Recognition of Greek Phonemes using Support Vector Machines Iosif Mporas, Todor Ganchev, Panagiotis Zervas, Nikos Fakotakis Wire Communications Laboratory, Dept. of Electrical and Computer Engineering University of Patras, 261 10 Rion, Patras, Greece, Tel: +30 2610 997336, Fax: +30 2610 997336 {imporas, tganchev, pzervas, fakotaki}@wcl.ee.upatras.gr
Abstract. In the present work we study the applicability of Support Vector Machines (SVMs) on the phoneme recognition task. Specifically, the Least Squares version of the algorithm (LS-SVM) is employed in recognition of the Greek phonemes in the framework of telephone-driven voice-enabled information service. The N-best candidate phonemes are identified and consequently feed to the speech and language recognition components. In a comparative evaluation of various classification methods, the SVM-based phoneme recognizer demonstrated a superior performance. Recognition rate of 74.2% was achieved from the N-best list, for N=5, prior to applying the language model.
1 Introduction The increased interest of the market in multilingual speech-enabled systems, such as telephone-driven information access systems, has raised the necessity of developing computationally efficient and noise-robust speech and language recognition methods. In speech and language recognition, the phonotactic approach became very popular, since it offers a good trade-off between recognition accuracy and amount of data required for training. In brief, in the phonotactic approach the speech signal is decoded to a phoneme sequence, which is further processed by a statistical language model for the language of interest. This technique, proposed by Zissman [1], is known as phoneme recognition followed by language model (PRLM). Due to the success of the phonotactic approach, phoneme recognition became a corner stone in every speech and language recognition component. At present, various approaches to phoneme recognition have been proposed. In [2], a combination of context-dependent and context-independent ANNs has led a phoneme recognition accuracy of about 46%. Phoneme recognition using independent component analysis (ICA)-based feature extraction [3] yielded accuracy of 51%. Continuous mixture HMM-based phoneme recognizer with a conventional three-state left-to-right architecture [4] achieved recognition performance of 54%. A languagedependent approach to phoneme recognition demonstrated accuracy in the range 45% to 55% [5]. Speaker-independent approach, using multiple codebooks of various LPC parameters and discrete HMMs, achieved 65% accuracy on context-independent test
corpus [6]. The Global Phone project provides phoneme recognizers for multiple languages with accuracy varying in the range 55% to 65% [8]. A mixture of language dependent phonemes and language-independent speech units achieved accuracy 38% of phoneme recognition [9]. The language-dependent phone recognition approach, modeling a tree-state context independent HMM, achieved accuracy between 33% and 52% [10]. Broad phoneme recognition approximation, trained with context independent HMMs, yielded accuracy of 50% ÷ 60% [11]. The CMU Sphinx 3 system, which employes a three emitting-state Gaussian mixture HMMs [7] yielded phoneme recognition accuracy of 69%. Finally, an approach [12] similar to ours, which uses SVMs with framewise classification on TIMIT [13], reports 70,6% accuracy of correctly classified frames. In the present study we employ an SVM-based classifier on the phoneme recognition task. Because of their strong discrimination capabilities, Support Vector Machines (SVMs) became a popular classification tool, which was successfully employed in various real-world applications. Section 3 offers further details about the SVM algorithm, and Section 4 provides comparison with other classification methods.

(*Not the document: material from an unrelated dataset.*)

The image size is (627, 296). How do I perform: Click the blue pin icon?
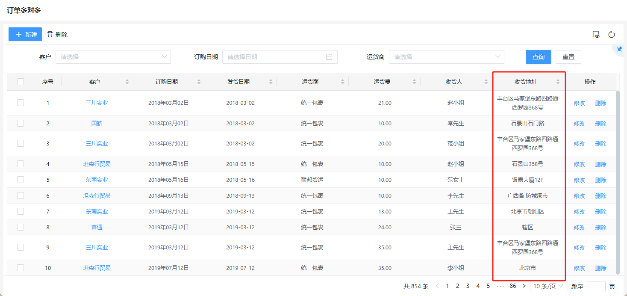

2 Phoneme recognition In a phoneme recognizer built on the PRLM architecture, the sequence of phonemes decoded by the recognizer is matched against a set of phoneme-bigram language models, one for each language of interest. Thus, training of both acoustic models of the phonemes and language model for each language is required. Since the present work aims at selecting the optimal classification approach for phoneme recognition, details about the training of the language model are not discussed. The typical structure of a generic phoneme recognizer is presented in Fig.1. In brief, firstly the speech signal is sampled and subsequently pre-processed. The preprocessing consists of: (1) band-pass filtering, (2) pre-emphasis, (3) segmentation. The band-pass filtering aims at suppressing the frequency bands with little contribution to the speech contents, eliminating the drift of the signal, reducing the effects caused by saturation by level, and smoothing the clicks. In telephone quality speech, these are frequently observed degradations. The pre-emphasis reduces the spectral tilt for the higher frequencies for enhancing the estimation of the higher formants. Subsequently, segmentation of the speech signal is performed to extract the phoneme borders. As illustrated in Fig.1, during the second step, speech parameterization is performed for each speech segment. Specifically, 13 Melfrequency cepstral coefficients (MFCC) and the first four formants are estimated. During the post-processing step, the ratios between the second, third and fourth to the first formant F2/F1, F3/F1, F4/F1,, respectively, are computed. Next, all speech parameters are grouped together to form the feature vector, and a mean normalization is performed for each parameter. The normalized {MFCC0, …, MFCC12, F2/F1, F3/F1, F4/F1} vectors are fed to the phoneme classifier. The phoneme classifier estimates the degree of proximity between the input and a set of predefined acoustic models of the phonemes. The output of the classifier consists of the N-best list of candidates, which
Fig. 1. Structure of a generic phoneme recognizer
is further utilized by a rule-driven language modeling. The output for the language model (specific for each language) is the likelihood of the phoneme sequence in the specific language. Specifically, the N-best list of phonemes is processed by n-gram language models to estimate the likelihood of every hypothesized phoneme sequence. Maximum likelihood selection criterion is utilized to select the most probable phoneme. For a given phoneme sequence Ai=a1,a2,a3,…aT the likelihood is:
L( Ai | AM i ) =
T 1 log( P(ai | AM i )) + ∑ log P(at |at −1,...,a1, AM i ) T t =2
(1)
where AMi is the corresponding acoustic model. The sequence with maximum likelihood is detected as:
Ai = arg max L ( Ai | AM i ) i
(2)
In the present work we focus on the classification stage. Specifically, seeking out a classifier our choice felt on the SVM method due to its strong discrimination capabilities and the compact models it employs. In the following Section 3 we confine to description of the SVM approach and its least squares version (LS-SVM). Next, in Section 4, the performance of the LS-SVM classifier on the phoneme recognition task is contrasted to the one of other classification algorithms.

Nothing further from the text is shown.